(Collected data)
--- START ---

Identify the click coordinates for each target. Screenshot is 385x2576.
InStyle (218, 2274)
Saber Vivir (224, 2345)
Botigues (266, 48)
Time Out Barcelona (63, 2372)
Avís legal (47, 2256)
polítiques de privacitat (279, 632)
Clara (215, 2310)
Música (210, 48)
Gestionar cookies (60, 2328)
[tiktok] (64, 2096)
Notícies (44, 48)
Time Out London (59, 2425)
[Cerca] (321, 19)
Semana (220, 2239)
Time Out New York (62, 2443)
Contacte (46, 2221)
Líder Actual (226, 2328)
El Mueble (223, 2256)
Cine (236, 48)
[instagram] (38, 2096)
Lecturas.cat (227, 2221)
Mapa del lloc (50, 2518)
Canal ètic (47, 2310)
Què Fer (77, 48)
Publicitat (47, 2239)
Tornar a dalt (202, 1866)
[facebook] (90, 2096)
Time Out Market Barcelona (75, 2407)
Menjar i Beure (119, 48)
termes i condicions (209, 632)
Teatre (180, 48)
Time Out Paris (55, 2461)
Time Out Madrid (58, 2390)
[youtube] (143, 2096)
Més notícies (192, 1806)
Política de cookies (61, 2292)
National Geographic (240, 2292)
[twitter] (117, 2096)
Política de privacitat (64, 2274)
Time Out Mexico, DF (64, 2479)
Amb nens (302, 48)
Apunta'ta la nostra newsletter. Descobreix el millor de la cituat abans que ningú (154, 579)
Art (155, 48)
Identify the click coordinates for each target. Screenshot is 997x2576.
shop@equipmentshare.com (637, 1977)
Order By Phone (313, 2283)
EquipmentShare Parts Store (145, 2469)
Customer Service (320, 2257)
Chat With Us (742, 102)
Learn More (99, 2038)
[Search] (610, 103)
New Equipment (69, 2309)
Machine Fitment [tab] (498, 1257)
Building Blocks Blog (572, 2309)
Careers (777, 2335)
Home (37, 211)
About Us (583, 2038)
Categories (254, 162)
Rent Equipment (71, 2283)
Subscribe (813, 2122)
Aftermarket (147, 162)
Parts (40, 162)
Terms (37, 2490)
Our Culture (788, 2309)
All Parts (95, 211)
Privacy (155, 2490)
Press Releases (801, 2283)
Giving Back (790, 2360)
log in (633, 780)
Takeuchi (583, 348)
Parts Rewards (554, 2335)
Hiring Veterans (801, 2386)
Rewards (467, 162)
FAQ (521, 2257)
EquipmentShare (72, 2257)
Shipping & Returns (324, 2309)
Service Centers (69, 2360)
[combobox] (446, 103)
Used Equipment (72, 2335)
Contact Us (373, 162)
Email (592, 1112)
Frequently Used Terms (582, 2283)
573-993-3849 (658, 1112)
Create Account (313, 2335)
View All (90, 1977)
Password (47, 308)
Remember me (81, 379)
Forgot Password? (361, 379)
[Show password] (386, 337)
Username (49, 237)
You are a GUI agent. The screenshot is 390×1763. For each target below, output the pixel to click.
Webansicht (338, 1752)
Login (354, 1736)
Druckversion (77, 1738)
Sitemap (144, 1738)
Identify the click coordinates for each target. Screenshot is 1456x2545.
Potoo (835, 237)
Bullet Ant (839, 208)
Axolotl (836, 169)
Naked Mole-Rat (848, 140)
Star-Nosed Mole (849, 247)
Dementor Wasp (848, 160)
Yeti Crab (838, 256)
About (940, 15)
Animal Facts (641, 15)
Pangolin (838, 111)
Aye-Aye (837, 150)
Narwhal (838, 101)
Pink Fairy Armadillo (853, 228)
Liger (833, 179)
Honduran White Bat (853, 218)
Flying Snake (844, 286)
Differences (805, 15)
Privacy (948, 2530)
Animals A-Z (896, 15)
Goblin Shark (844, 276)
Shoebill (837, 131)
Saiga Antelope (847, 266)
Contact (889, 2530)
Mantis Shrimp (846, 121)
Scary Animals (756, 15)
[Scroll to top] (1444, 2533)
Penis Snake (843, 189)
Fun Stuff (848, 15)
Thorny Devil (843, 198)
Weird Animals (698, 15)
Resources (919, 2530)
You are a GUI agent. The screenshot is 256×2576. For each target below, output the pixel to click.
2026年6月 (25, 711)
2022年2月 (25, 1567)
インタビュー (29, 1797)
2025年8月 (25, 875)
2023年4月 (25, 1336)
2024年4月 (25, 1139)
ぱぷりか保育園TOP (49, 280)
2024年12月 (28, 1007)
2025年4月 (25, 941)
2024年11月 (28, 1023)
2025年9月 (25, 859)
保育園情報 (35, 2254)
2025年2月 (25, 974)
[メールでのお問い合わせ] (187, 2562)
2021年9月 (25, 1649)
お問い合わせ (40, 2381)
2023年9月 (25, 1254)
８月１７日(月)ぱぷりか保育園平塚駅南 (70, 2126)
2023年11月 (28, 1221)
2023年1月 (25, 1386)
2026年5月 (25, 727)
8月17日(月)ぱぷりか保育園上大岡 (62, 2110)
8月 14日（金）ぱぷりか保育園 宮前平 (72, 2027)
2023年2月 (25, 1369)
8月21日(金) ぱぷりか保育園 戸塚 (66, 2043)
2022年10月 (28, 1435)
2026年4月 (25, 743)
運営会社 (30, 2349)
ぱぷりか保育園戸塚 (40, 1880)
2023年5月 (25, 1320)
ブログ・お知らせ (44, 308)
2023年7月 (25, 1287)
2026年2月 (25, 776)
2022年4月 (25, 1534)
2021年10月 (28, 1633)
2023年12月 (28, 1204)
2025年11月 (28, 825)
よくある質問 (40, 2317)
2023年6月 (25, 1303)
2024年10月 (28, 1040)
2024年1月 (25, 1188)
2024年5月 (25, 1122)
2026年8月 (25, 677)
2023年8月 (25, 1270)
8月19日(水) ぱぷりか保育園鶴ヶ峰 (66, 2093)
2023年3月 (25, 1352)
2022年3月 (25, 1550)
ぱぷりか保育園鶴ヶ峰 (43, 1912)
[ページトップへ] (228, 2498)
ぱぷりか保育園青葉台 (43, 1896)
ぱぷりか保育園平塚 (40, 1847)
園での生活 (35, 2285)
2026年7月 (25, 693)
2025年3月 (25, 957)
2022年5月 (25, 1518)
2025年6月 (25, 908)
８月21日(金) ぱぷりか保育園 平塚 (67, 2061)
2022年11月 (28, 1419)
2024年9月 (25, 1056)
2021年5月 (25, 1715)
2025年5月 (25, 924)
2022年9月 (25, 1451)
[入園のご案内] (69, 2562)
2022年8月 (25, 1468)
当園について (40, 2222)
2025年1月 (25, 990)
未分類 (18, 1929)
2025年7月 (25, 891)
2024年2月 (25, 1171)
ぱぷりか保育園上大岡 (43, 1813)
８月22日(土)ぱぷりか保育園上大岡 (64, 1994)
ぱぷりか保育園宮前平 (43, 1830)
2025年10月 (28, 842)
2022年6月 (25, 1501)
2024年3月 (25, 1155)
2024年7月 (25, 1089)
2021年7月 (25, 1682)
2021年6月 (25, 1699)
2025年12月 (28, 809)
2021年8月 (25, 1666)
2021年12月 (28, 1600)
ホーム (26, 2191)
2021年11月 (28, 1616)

--- END ---

§ WORK INSTRUCTIONS: Exactly as written above, copy every line.

§ ANSWER BOX:
Identify the click coordinates for each target. Screenshot is 385x2576.
InStyle (218, 2274)
Saber Vivir (224, 2345)
Botigues (266, 48)
Time Out Barcelona (63, 2372)
Avís legal (47, 2256)
polítiques de privacitat (279, 632)
Clara (215, 2310)
Música (210, 48)
Gestionar cookies (60, 2328)
[tiktok] (64, 2096)
Notícies (44, 48)
Time Out London (59, 2425)
[Cerca] (321, 19)
Semana (220, 2239)
Time Out New York (62, 2443)
Contacte (46, 2221)
Líder Actual (226, 2328)
El Mueble (223, 2256)
Cine (236, 48)
[instagram] (38, 2096)
Lecturas.cat (227, 2221)
Mapa del lloc (50, 2518)
Canal ètic (47, 2310)
Què Fer (77, 48)
Publicitat (47, 2239)
Tornar a dalt (202, 1866)
[facebook] (90, 2096)
Time Out Market Barcelona (75, 2407)
Menjar i Beure (119, 48)
termes i condicions (209, 632)
Teatre (180, 48)
Time Out Paris (55, 2461)
Time Out Madrid (58, 2390)
[youtube] (143, 2096)
Més notícies (192, 1806)
Política de cookies (61, 2292)
National Geographic (240, 2292)
[twitter] (117, 2096)
Política de privacitat (64, 2274)
Time Out Mexico, DF (64, 2479)
Amb nens (302, 48)
Apunta'ta la nostra newsletter. Descobreix el millor de la cituat abans que ningú (154, 579)
Art (155, 48)
Identify the click coordinates for each target. Screenshot is 997x2576.
shop@equipmentshare.com (637, 1977)
Order By Phone (313, 2283)
EquipmentShare Parts Store (145, 2469)
Customer Service (320, 2257)
Chat With Us (742, 102)
Learn More (99, 2038)
[Search] (610, 103)
New Equipment (69, 2309)
Machine Fitment [tab] (498, 1257)
Building Blocks Blog (572, 2309)
Careers (777, 2335)
Home (37, 211)
About Us (583, 2038)
Categories (254, 162)
Rent Equipment (71, 2283)
Subscribe (813, 2122)
Aftermarket (147, 162)
Parts (40, 162)
Terms (37, 2490)
Our Culture (788, 2309)
All Parts (95, 211)
Privacy (155, 2490)
Press Releases (801, 2283)
Giving Back (790, 2360)
log in (633, 780)
Takeuchi (583, 348)
Parts Rewards (554, 2335)
Hiring Veterans (801, 2386)
Rewards (467, 162)
FAQ (521, 2257)
EquipmentShare (72, 2257)
Shipping & Returns (324, 2309)
Service Centers (69, 2360)
[combobox] (446, 103)
Used Equipment (72, 2335)
Contact Us (373, 162)
Email (592, 1112)
Frequently Used Terms (582, 2283)
573-993-3849 (658, 1112)
Create Account (313, 2335)
View All (90, 1977)
Password (47, 308)
Remember me (81, 379)
Forgot Password? (361, 379)
[Show password] (386, 337)
Username (49, 237)
You are a GUI agent. The screenshot is 390×1763. For each target below, output the pixel to click.
Webansicht (338, 1752)
Login (354, 1736)
Druckversion (77, 1738)
Sitemap (144, 1738)
Identify the click coordinates for each target. Screenshot is 1456x2545.
Potoo (835, 237)
Bullet Ant (839, 208)
Axolotl (836, 169)
Naked Mole-Rat (848, 140)
Star-Nosed Mole (849, 247)
Dementor Wasp (848, 160)
Yeti Crab (838, 256)
About (940, 15)
Animal Facts (641, 15)
Pangolin (838, 111)
Aye-Aye (837, 150)
Narwhal (838, 101)
Pink Fairy Armadillo (853, 228)
Liger (833, 179)
Honduran White Bat (853, 218)
Flying Snake (844, 286)
Differences (805, 15)
Privacy (948, 2530)
Animals A-Z (896, 15)
Goblin Shark (844, 276)
Shoebill (837, 131)
Saiga Antelope (847, 266)
Contact (889, 2530)
Mantis Shrimp (846, 121)
Scary Animals (756, 15)
[Scroll to top] (1444, 2533)
Penis Snake (843, 189)
Fun Stuff (848, 15)
Thorny Devil (843, 198)
Weird Animals (698, 15)
Resources (919, 2530)
You are a GUI agent. The screenshot is 256×2576. For each target below, output the pixel to click.
2026年6月 (25, 711)
2022年2月 (25, 1567)
インタビュー (29, 1797)
2025年8月 (25, 875)
2023年4月 (25, 1336)
2024年4月 (25, 1139)
ぱぷりか保育園TOP (49, 280)
2024年12月 (28, 1007)
2025年4月 (25, 941)
2024年11月 (28, 1023)
2025年9月 (25, 859)
保育園情報 (35, 2254)
2025年2月 (25, 974)
[メールでのお問い合わせ] (187, 2562)
2021年9月 (25, 1649)
お問い合わせ (40, 2381)
2023年9月 (25, 1254)
８月１７日(月)ぱぷりか保育園平塚駅南 (70, 2126)
2023年11月 (28, 1221)
2023年1月 (25, 1386)
2026年5月 (25, 727)
8月17日(月)ぱぷりか保育園上大岡 (62, 2110)
8月 14日（金）ぱぷりか保育園 宮前平 (72, 2027)
2023年2月 (25, 1369)
8月21日(金) ぱぷりか保育園 戸塚 (66, 2043)
2022年10月 (28, 1435)
2026年4月 (25, 743)
運営会社 (30, 2349)
ぱぷりか保育園戸塚 (40, 1880)
2023年5月 (25, 1320)
ブログ・お知らせ (44, 308)
2023年7月 (25, 1287)
2026年2月 (25, 776)
2022年4月 (25, 1534)
2021年10月 (28, 1633)
2023年12月 (28, 1204)
2025年11月 (28, 825)
よくある質問 (40, 2317)
2023年6月 (25, 1303)
2024年10月 (28, 1040)
2024年1月 (25, 1188)
2024年5月 (25, 1122)
2026年8月 (25, 677)
2023年8月 (25, 1270)
8月19日(水) ぱぷりか保育園鶴ヶ峰 (66, 2093)
2023年3月 (25, 1352)
2022年3月 (25, 1550)
ぱぷりか保育園鶴ヶ峰 (43, 1912)
[ページトップへ] (228, 2498)
ぱぷりか保育園青葉台 (43, 1896)
ぱぷりか保育園平塚 (40, 1847)
園での生活 (35, 2285)
2026年7月 (25, 693)
2025年3月 (25, 957)
2022年5月 (25, 1518)
2025年6月 (25, 908)
８月21日(金) ぱぷりか保育園 平塚 (67, 2061)
2022年11月 (28, 1419)
2024年9月 (25, 1056)
2021年5月 (25, 1715)
2025年5月 (25, 924)
2022年9月 (25, 1451)
[入園のご案内] (69, 2562)
2022年8月 (25, 1468)
当園について (40, 2222)
2025年1月 (25, 990)
未分類 (18, 1929)
2025年7月 (25, 891)
2024年2月 (25, 1171)
ぱぷりか保育園上大岡 (43, 1813)
８月22日(土)ぱぷりか保育園上大岡 (64, 1994)
ぱぷりか保育園宮前平 (43, 1830)
2025年10月 (28, 842)
2022年6月 (25, 1501)
2024年3月 (25, 1155)
2024年7月 (25, 1089)
2021年7月 (25, 1682)
2021年6月 (25, 1699)
2025年12月 (28, 809)
2021年8月 (25, 1666)
2021年12月 (28, 1600)
ホーム (26, 2191)
2021年11月 (28, 1616)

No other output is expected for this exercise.